And yet, the Penguins win under the most adverse and difficult circumstances. They do it with grinding, simple play by players who are otherwise labeled bottom six or fourth line, and sometimes as depth players.

The Penguins scored only one goal on Tuesday. They popped five on Marc-Andre Fleury and the Chicago Blackhawks on Saturday.

Boyle, Drew O’Connor, and McGinn were on the ice for two of the Pittsburgh Penguins goals. None of the “top six,” including Jeff Carter, Kasperi Kapanen, or Jason Zucker, were on the ice for more than one. The Penguins second line, centered by Evan Rodrigues with Zucker and Kapanen, was shut out.

The Penguins tradition and culture are about superstar hockey. Since 1984, the best player in the world (or former best player in the world, now an all-time great), has dotted the Penguins roster. Sidney Crosby and Evgeni Malkin are still the core of this Penguins team.

Offense and great players are still on the marquee.

“I also think when we have a full complement of players, part of the fabric of the identity of this team is our ability to have a quick-strike attack. And with some of the guys we have out of our lineup, we may not be as threatening in that aspect of our game,” continued the Pittsburgh Penguins head coach. “That’s probably obvious, but I think right now we’re playing a simplified version of our identity, of our game, and we’re giving ourselves a chance to win each and every night.”

I’m sure I’ll circle back and ask Sullivan the same question in different ways later in the season. Book mark this moment regarding where Sullivan is on the identity of the team.

He essentially said the grind lines are playing to the system, being hard to play against, and the Penguins have a chance to win every night because of it. But he also said their identity would be different when Sidney Crosby and Evgeni Malkin are at the top of the lineup.

But should it?

Especially when Evgeni Malkin returns, should things go back to “normal”?
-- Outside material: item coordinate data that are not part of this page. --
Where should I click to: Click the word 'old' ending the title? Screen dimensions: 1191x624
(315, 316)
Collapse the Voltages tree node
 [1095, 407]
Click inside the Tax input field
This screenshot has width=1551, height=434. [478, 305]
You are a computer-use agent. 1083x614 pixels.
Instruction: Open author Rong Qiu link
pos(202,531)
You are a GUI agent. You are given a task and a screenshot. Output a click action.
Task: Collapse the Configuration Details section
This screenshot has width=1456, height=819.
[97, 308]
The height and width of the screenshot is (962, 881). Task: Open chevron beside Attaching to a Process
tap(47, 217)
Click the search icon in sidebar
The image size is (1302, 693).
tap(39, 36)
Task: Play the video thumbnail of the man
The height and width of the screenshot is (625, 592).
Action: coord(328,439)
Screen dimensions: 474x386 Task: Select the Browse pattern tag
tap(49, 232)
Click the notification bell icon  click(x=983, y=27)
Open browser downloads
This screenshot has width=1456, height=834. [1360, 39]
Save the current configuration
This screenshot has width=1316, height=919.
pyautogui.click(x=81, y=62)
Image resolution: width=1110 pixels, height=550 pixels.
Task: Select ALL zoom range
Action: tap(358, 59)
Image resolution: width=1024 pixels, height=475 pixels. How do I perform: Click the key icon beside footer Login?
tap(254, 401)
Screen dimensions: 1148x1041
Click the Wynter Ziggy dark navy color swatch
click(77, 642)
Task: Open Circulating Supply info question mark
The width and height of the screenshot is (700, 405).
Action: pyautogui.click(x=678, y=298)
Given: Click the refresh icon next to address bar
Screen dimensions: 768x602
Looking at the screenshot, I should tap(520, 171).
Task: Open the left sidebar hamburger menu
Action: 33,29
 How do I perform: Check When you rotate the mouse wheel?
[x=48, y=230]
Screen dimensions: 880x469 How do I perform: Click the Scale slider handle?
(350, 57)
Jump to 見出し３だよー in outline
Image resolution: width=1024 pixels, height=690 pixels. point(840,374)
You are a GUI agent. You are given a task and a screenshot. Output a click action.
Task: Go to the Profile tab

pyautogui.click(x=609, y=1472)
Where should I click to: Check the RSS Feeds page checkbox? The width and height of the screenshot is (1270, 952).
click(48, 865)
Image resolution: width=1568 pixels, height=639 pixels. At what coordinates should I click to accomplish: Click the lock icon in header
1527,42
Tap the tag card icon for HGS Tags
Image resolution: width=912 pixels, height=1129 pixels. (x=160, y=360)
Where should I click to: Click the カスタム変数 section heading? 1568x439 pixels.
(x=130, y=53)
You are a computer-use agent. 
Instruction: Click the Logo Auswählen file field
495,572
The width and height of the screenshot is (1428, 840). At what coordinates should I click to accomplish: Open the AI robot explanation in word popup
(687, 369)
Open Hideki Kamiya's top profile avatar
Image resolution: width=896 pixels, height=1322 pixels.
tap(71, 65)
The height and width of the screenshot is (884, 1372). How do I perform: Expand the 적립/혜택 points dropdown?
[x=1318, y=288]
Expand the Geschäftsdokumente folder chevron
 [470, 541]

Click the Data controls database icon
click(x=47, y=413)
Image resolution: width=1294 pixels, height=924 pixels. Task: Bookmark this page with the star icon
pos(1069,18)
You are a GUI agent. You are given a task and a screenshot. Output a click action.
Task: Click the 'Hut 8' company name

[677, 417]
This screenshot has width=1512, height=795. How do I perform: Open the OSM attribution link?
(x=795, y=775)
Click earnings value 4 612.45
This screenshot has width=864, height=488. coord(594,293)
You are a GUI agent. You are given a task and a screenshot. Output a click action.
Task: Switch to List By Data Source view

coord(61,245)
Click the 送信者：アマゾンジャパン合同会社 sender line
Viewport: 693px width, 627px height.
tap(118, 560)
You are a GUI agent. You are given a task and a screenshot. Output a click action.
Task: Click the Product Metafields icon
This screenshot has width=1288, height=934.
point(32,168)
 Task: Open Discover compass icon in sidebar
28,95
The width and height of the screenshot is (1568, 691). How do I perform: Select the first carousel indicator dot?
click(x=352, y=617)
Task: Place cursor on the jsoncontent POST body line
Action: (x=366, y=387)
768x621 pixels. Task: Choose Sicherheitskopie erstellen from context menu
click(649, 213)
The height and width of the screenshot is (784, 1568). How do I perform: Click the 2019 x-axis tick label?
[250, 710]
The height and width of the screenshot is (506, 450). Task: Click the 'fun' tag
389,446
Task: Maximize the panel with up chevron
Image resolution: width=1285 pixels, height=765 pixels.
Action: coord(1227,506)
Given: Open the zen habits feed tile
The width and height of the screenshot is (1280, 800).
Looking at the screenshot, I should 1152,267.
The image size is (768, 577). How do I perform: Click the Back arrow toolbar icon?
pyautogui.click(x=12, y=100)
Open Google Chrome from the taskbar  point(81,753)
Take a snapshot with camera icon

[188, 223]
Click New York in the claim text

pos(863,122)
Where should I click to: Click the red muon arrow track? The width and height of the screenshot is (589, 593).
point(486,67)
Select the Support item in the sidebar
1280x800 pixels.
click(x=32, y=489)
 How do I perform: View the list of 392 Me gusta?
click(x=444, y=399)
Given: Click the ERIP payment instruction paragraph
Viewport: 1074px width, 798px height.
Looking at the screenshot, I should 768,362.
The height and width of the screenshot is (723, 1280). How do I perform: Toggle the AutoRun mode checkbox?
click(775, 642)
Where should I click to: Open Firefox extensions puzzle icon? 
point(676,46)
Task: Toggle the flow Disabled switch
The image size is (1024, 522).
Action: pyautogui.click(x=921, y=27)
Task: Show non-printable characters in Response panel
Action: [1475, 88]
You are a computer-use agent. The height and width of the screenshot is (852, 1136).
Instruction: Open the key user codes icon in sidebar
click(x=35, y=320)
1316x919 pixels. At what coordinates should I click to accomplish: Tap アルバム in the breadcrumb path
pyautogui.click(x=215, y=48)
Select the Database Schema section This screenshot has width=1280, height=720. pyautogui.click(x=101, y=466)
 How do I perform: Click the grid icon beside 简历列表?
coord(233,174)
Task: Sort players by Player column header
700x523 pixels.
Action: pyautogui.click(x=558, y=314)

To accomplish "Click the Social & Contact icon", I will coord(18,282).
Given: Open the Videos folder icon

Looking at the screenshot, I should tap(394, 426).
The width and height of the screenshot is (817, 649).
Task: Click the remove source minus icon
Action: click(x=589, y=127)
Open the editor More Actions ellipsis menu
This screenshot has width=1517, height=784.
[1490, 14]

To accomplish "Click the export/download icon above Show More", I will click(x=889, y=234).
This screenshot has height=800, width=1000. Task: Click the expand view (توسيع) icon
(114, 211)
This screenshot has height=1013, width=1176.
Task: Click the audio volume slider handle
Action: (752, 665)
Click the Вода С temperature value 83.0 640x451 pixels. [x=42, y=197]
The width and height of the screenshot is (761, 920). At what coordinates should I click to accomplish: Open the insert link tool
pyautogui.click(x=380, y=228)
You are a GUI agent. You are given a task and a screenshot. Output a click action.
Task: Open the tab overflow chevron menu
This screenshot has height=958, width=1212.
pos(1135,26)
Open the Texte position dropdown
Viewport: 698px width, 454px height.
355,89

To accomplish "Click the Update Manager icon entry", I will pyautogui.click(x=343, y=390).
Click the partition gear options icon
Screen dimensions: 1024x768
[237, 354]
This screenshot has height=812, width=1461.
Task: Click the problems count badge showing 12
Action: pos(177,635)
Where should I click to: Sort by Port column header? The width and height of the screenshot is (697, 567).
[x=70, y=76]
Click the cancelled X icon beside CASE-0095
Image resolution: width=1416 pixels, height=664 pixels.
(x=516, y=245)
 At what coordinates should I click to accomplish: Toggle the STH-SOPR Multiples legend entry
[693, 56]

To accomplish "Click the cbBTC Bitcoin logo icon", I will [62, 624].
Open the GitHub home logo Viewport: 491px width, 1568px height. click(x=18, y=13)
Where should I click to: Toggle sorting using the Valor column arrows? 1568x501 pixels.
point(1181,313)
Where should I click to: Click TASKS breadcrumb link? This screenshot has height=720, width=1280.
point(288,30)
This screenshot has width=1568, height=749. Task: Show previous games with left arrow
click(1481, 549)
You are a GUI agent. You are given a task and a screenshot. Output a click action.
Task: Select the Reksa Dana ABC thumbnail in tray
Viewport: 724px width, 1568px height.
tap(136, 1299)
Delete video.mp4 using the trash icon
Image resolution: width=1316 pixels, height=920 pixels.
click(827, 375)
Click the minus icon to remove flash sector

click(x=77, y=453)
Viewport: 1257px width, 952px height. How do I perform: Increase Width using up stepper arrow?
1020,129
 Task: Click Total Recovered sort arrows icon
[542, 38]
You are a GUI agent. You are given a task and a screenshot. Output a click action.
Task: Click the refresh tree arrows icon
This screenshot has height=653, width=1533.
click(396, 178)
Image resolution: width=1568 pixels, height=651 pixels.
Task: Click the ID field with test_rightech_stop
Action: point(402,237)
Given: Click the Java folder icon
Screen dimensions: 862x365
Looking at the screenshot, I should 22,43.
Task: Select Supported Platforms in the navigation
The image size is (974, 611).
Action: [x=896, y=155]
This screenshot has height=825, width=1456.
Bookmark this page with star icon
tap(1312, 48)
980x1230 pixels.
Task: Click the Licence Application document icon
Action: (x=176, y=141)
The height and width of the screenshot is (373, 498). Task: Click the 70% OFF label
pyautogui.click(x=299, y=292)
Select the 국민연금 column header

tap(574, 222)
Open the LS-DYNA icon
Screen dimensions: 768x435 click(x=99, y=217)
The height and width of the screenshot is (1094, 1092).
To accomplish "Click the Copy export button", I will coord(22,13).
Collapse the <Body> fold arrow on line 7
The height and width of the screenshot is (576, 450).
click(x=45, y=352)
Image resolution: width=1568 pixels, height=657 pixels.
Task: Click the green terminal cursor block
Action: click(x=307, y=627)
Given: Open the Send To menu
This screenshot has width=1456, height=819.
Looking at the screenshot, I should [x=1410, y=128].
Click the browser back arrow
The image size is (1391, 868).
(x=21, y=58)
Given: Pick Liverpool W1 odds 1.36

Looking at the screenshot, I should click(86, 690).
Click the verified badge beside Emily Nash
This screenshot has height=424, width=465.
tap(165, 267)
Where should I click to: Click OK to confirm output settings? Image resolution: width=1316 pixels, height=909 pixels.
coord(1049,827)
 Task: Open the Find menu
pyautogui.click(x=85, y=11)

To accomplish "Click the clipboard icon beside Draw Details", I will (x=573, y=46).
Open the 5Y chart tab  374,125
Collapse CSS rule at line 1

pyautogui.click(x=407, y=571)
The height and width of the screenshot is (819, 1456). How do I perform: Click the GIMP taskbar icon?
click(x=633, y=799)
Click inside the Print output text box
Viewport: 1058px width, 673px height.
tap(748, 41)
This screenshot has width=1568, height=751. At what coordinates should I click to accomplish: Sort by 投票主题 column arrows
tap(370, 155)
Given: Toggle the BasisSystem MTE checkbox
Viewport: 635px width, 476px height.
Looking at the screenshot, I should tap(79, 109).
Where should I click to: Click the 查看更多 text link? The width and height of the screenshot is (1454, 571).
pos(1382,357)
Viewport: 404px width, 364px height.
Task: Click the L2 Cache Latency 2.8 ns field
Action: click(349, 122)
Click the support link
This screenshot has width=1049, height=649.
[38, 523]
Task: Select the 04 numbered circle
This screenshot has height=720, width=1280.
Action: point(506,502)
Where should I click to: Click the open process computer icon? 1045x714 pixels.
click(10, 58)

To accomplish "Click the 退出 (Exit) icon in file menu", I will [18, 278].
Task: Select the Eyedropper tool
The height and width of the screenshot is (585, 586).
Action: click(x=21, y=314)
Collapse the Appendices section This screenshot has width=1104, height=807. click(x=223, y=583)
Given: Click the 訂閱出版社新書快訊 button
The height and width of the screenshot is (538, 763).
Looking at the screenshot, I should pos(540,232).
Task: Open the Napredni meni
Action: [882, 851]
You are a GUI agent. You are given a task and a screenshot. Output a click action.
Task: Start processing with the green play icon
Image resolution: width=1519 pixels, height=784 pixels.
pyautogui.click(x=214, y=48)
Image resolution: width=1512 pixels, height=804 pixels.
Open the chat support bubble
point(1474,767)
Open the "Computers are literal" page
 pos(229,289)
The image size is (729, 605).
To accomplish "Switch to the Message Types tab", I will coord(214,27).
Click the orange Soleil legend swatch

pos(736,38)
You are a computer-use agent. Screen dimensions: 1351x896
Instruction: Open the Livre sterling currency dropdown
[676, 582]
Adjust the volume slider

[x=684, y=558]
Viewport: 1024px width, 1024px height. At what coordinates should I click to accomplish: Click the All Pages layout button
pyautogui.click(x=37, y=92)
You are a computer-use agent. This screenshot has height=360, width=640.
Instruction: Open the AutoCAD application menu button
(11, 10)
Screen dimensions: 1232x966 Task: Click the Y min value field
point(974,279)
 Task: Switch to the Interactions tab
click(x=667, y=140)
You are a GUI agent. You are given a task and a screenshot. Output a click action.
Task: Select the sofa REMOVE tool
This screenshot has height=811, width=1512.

There was little doubt that Malkin and Kasperi Kapanen developed a dominant presence on the ice last season before Malkin’s knee was torn to bits.

The dominating stretch by Malkin is too often overlooked when discussing his future. Full stop. Unfortunately, the Pittsburgh Penguins playoff futility in the last three years cannot be overlooked either. The Penguins outplayed the New York Islanders, at least some parts of the Penguins lineup did, but the postseason was over in six games. They lasted four games in the 2020 bubble and four games in 2019.

Those shortcomings can’t be ignored.

Perhaps it’s time to embrace the simple.

“We like the way our team has progressed here. I love the energy and the attitude and compete level,” the head coach said Tuesday night. “But in this early part of the season, I think the players are playing extremely hard, and the collective effort I think has been noticeable, and that’s going to be an important element for us given the fact with some of the guys we have out of the lineup.”

Compete level. Collective play. Perhaps the Penguins should plug the talent into that identity rather than plugging the pluggers into the Penguins traditional identity.

It’s a thought. And it is undoubtedly one that players like Teddy Blueger, Zach Aston-Reese, Brock McGinn, and Drew O’Connor could force the Penguins to consider.

For now, the Penguins have a pretty, pretty good “bottom six.”